25 June 2024

From the Fascist Cult of Youth
to Neoliberal Privatisation.
The Multilayered Identities
of the Fara Holiday Camp for Children
in Chiavari (Genoa)


FEDERICO CAMERIN
Universidad de Valladolid, Universidad Politécnica de Madrid

Respondent: Sarah Aziz, University of New Mexico and The Bartlett School of Architecture


A view of the refurbished Fara Marine Colony in Chiavari (Italy). Source: Enrico Pinna & Jacopo Baccani (2022).

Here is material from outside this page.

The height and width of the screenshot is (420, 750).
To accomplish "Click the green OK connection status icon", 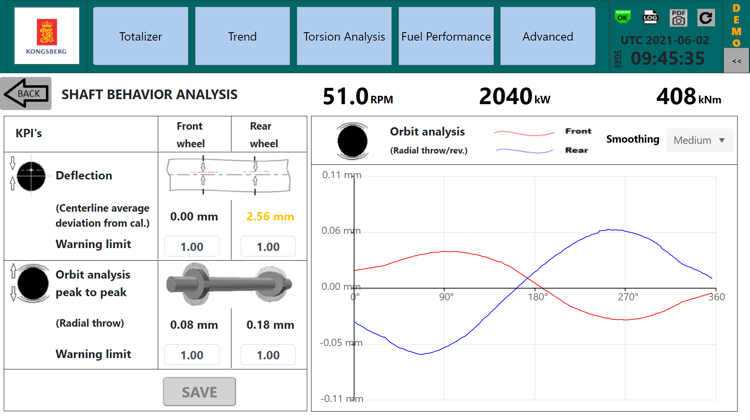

This work analyses the process of metamorphosis experienced by the Gustavo Fara holiday camp (colonia Fara) in the Italian municipality of Chiavari (Genoa) from the 1930s until today.
The Modernism-inspired architecture –a listed building– was devoted to the Fascist cult of youth (1936–1940) and then to a territorial military hospital (1940–1943). After the German Organisation Todt occupation (1943–1945), the former colonia was transformed into the “Refugee Collection Centre no. 72” (1946–1955) to house approximately a thousand families of Italian exiles from Istria, Rijeka, and Dalmatia. Then, the building was renovated to become an international hotel (Faro Residence Centre; 1965–1972).
After six years of abandonment, the property was transferred to the Liguria Region: the area was partially reused as a primary school and became home to the Pro-Scogli nautical club (1978–1999). Eventually, the City Council’s rent-seeking approach refurbished the colonia Fara into the (private) luxury hotel “Torre Fara” (2016–2022), a tumultuous affair that experienced various appraisals and estimates of the property’s value, debate with heritage and environmental associations, court appeals, and calls for tenders.
Over 90 years, this architectural heritage has witnessed numerous historical layers that have not been made equally visible as the first (summer camp) and last (luxury hotel) functions. For this reason, the research delves into the multicultural and multilingual histories tied to various political spheres that have taken place over time in this piece of architectural heritage to critically interpret its evolution. The colonia Fara is the result of plural histories that have changed its skin, passing through multiple phases with as much as social, symbolic, and identity implications. Despite being seen as a Fascist difficult heritage in the post-1945, it had performed many public functions, but the privatisation led to the loss of many characters of the past.

***

The Heritage of Minors, Revisited


MARIA KOUVARI
ETH Zurich

Respondent: Jeremy Lee Wolin, Princeton University


Mümliswil Children’s Home, Switzerland, architect: Hannes Meyer, 1939, source of image: Bauten für die Jugend, Das Werk: Architektur und Kunst, 1953, photo by M. Wolgensinger.

In 2012, the Mümliswil Children’s Home—a child therapy institution in the Canton of Solothurn, Switzerland, built in 1939, designed by Swiss architect Hannes Meyer—was designated under protection in the canton’s monument inventory. Criteria for this classification were its architectural design, authorship, and progressive pedagogical concept, three aspects which have been celebrated in a great number of publications related to this object. One year later (2013), the Mümliswil Children’s Home was declared the First National Memorial for Children in Institutional Care (Heimkinder) and ‘Contract Children’ (Verdingkinder), attached as it is to a dark chapter in Switzerland’s social history, one associated with child labor, coercion, and abuse in institutional care. This presentation discusses the placing of children and their built environments within architectural history and how formal heritage processes have failed to address histories, stories, and memories of the children. Spaces and buildings designed for children, in their vast majority permanently built and monumental, have been documented, explored, and accordingly inventoried, due to their design, style, typology, and authorship, rather than examined in relation to their capacity to be lived in by children. Children—or minors, a term that implies the notion of minority—have attracted little attention within architectural history and remain an underrepresented heritage group. The presentation has been developed in the frame of my doctoral project entitled Minor(s’) Heritage, which forms part of the project “A Future for Whose Past? The Heritage of Minorities, Fringe Groups and People without a Lobby” at the Chair of Construction Heritage and Preservation, ETH Zurich in collaboration with ICOMOS Suisse, and which is kindly supported by the Sophie Afenduli Foundation and the Foundation for Education and European Culture.